Proteomics Analysis Revealed the Damage Mechanism of Hexavalent Uranium on BEAS-2B Cells through Oxidative Stress

Hexavalent uranium (U(VI)) is widely found in nature and has an impact on human lung health. In this study, the proteomic changes in lung epithelial BEAS-2B cells exposed to U(VI) were evaluated using DIA (Data-Independent Acquisition) proteomics. BEAS-2B cells cultured in vitro were exposed to 0, 200, 400, and 700 mg/L U(VI) for 24 h, and differential proteins were identified by classification, KEGG pathway enrichment, and GO enrichment analysis. Furthermore, oxidative stress levels were measured, and five proteins were screened for validation. The results indicated that the number of differential proteins increased with the increase of the U(VI) dose.

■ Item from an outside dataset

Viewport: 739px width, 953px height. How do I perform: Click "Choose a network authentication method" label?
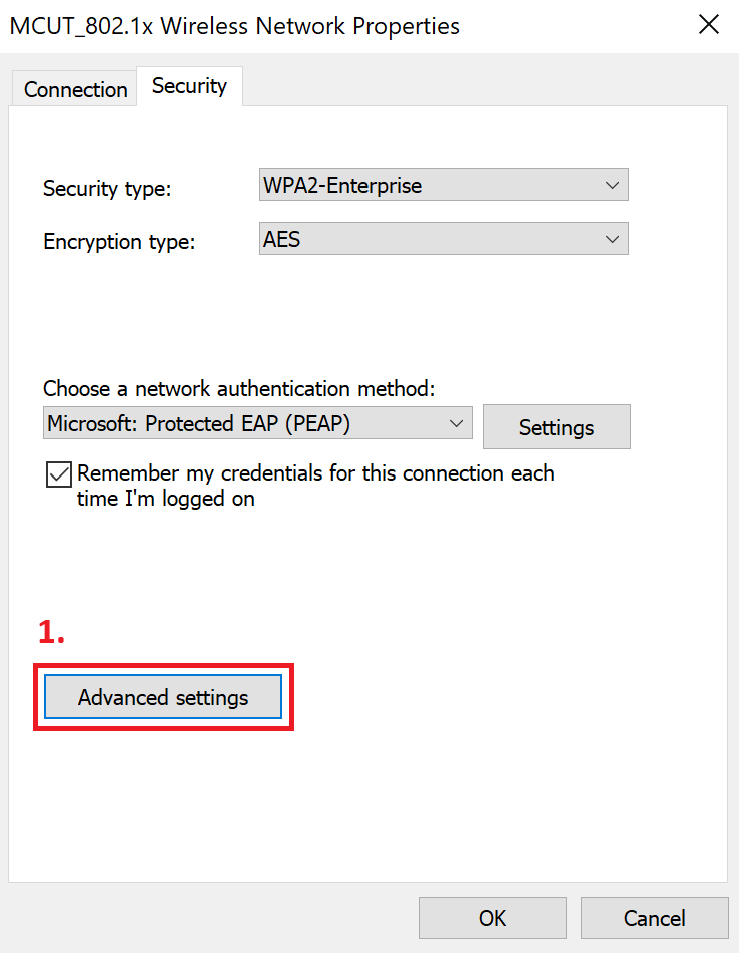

The differentially expressed proteins (DEPs) identified in the GJL vs Control comparison were significantly enriched in several KEGG pathways, including the PI3K-Akt signaling pathway, pathways in cancer, cell cycle, lysosome, and JAK-STAT signaling pathway. The DEPs related to the nucleoplasm, nucleus, and cytoskeleton were found to be enriched in several biological processes, including the cell cycle, positive regulation of transcription by RNA polymerase II, cell division, and cell migration. Differential proteins involve multiple organelles, and their functions are mostly related to protein binding. Furthermore, the ROS level increased, and the GSH was reduced. The expressions of STAT3, N-cadherin, and CDK2 proteins were down-regulated, and the expressions of GPX3 and TNFSF10B were up-regulated. This study provides a comprehensive understanding of the molecular mechanisms underlying U(VI)-induced pulmonary epithelial cytotoxicity.